Federal cabinet ministers were being briefed about the matter, with sites for Justice, Public Works and Government Services, the main Canada.ca page, Shared Services Canada (the government’s super-IT department) and even the Canadian Security Intelligence Service (CSIS) among some of those that were down.
“Confirmed today that Govt of Canada GC servers have been cyberattacked. Until full service is restored please use 1-800-OCanada,” Clement tweeted.
Government email access for some department and ministerial staff was also down, with political staffers handing out their personal email addresses to media.
A number of sites have since come back online as federal officials look to identify the source of the attack.
Internet hacker group Anonymous posted a YouTube video and statement Wednesday claiming responsibility for the attack. The video said it’s in response to the government’s anti-terrorism Bill C-51, which was recently passed in Parliament.
“Greetings citizens of Canada, we are Anonymous. Today, this 17th of June 2015 we launched an attack against the Canadian senate and government of Canada websites in protest against the recent passing of bill C-51,” the group says.
The first alert, sent Friday morning, said hackers had stolen large volumes of personal data in the attacks.
A second alert, just after noon, said there was no evidence personal data had been stolen from Commons accounts, but did say they had been targeted.
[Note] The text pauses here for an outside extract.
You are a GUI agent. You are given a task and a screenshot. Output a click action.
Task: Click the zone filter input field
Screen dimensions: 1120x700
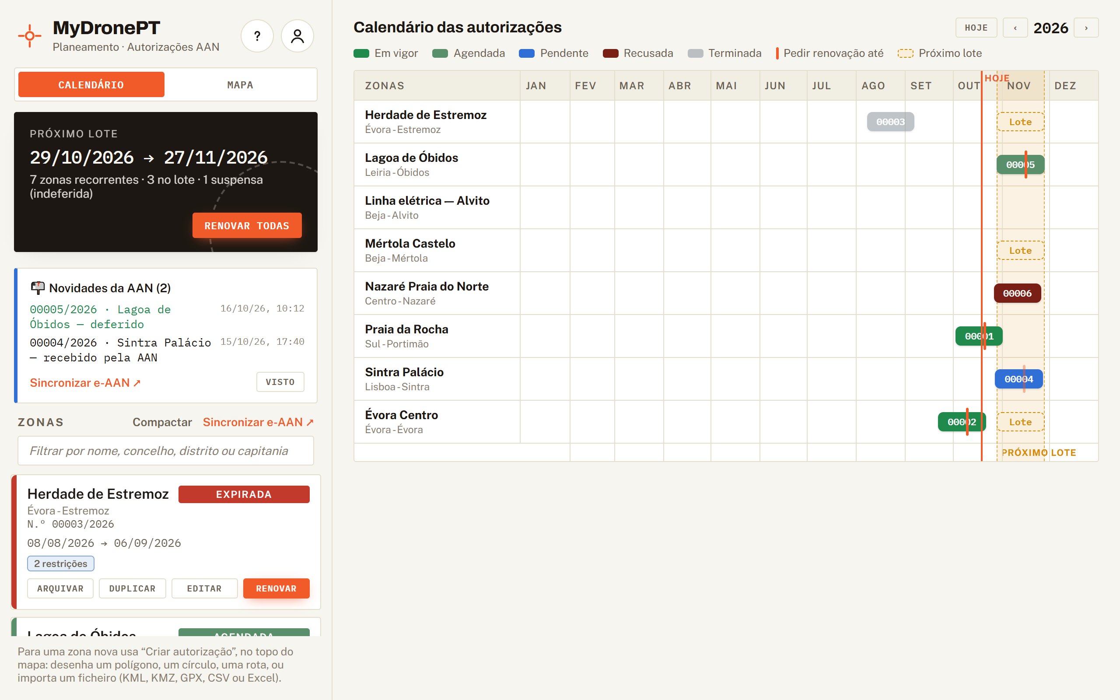[166, 450]
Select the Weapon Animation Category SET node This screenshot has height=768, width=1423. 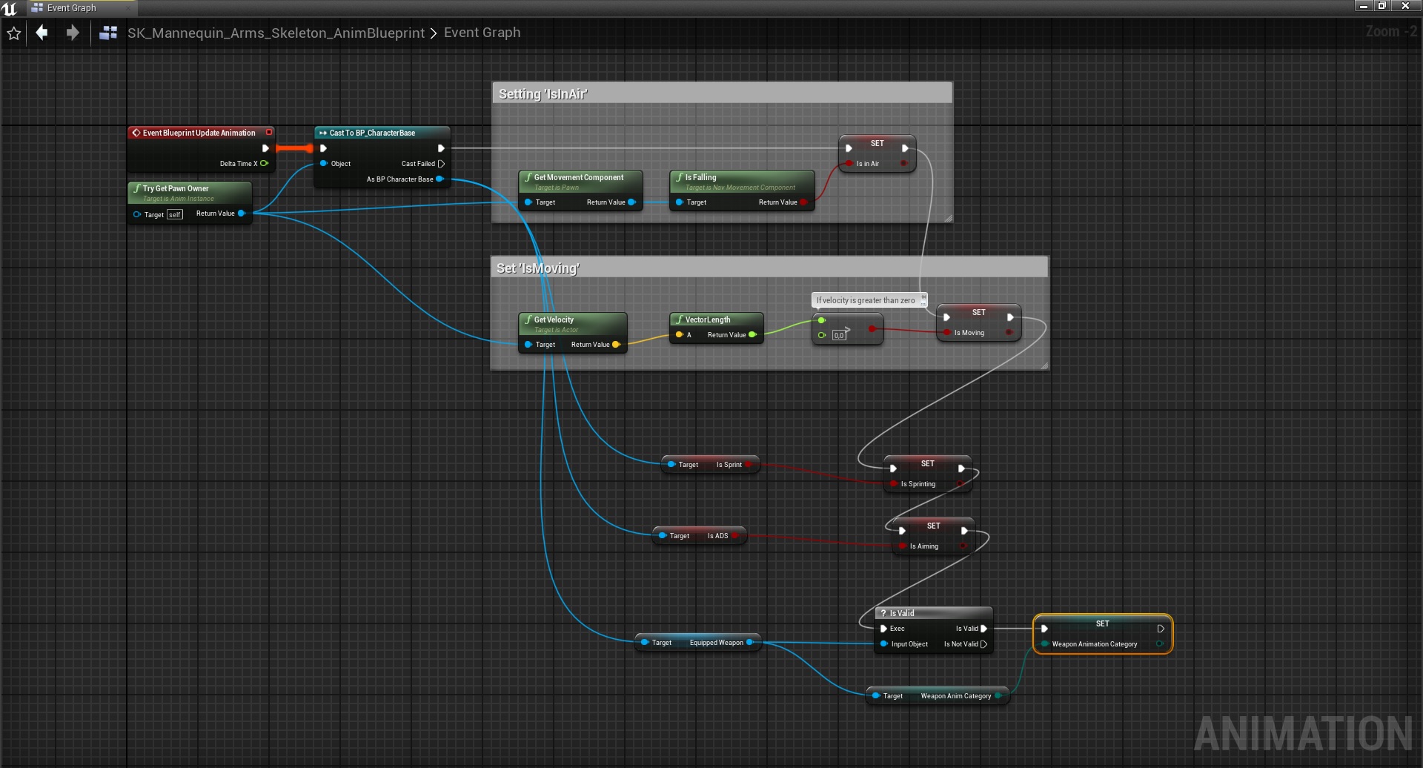[x=1102, y=624]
It appears from the memos that hackers were sending phishing emails that look like they come from official accounts, but instead were a technological ruse to trick recipients into giving up personal information.
Commons IT officials, in the most recent memo, warned workers not to hand out their passwords to anyone and to delete any suspicious-looking messages.
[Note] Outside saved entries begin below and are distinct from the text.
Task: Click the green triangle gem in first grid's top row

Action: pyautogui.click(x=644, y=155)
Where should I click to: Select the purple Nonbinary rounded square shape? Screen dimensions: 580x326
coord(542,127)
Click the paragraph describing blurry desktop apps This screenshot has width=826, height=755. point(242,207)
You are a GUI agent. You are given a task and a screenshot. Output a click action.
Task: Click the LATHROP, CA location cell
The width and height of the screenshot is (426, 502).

Last year, a phishing scam that had the hallmarks of a state-sponsored attack allowed hackers into the systems of the National Research Council.
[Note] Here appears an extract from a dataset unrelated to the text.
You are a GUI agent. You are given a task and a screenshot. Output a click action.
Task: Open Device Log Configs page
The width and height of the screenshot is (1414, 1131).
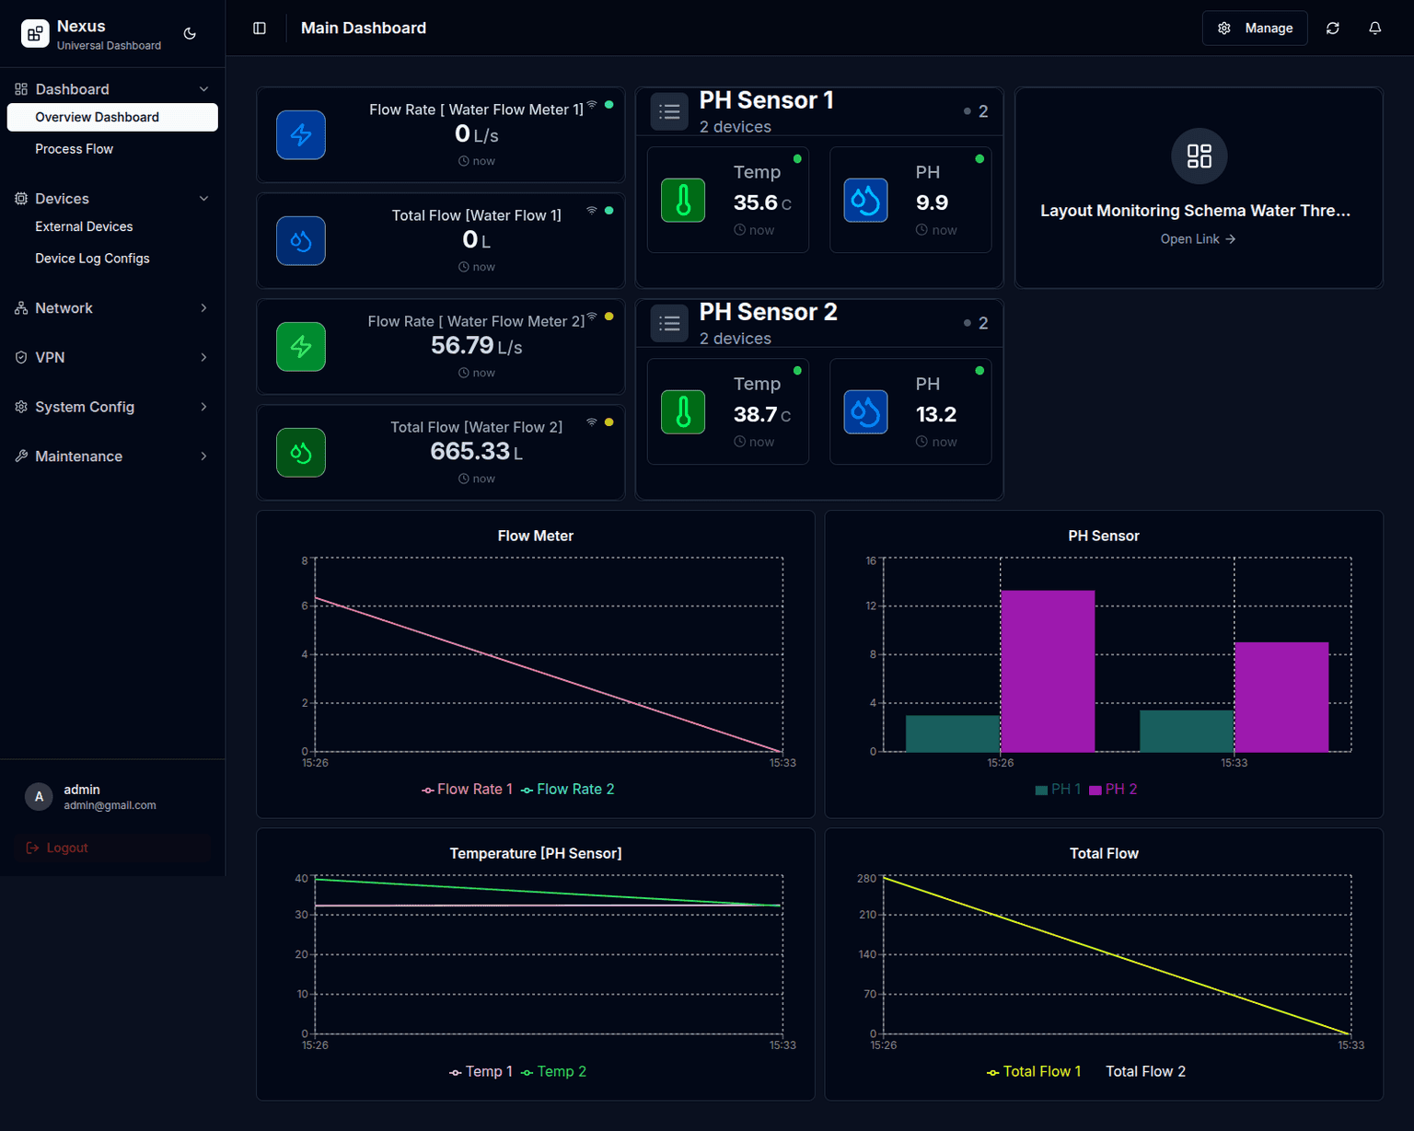pos(92,259)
The government blamed China for the attack that forced the NRC to shut down its computer system last July and use a temporary network while a new $32.5-million system was built to better withstand further attacks.
The NRC’s systems were also isolated from other federal systems. The NRC was one of several agencies in Shared Services Canada’s national security and science portfolios – groups that include Health Canada, the RCMP, Department of National Defence, Transport Canada and the Canadian Food Inspection Agency – that have among the most complex and sensitive IT infrastructure in the country.
The intrusion came from “a highly sophisticated Chinese state-sponsored actor,” said the Treasury Board.
In January 2011, “spear-phishing” attacks are believed to have been perpetrated using servers in China. Hackers gained access to the Finance and Treasury Board networks by sending malicious emails to high-ranking department officials that contained a link to a webpage infected with a sophisticated virus.
It then opened a pathway deep into the government networks and installed spy mapware. Hackers also sent infected Adobe Systems Inc. PDF files that, when opened, unleashed more malicious code to target and download government secrets.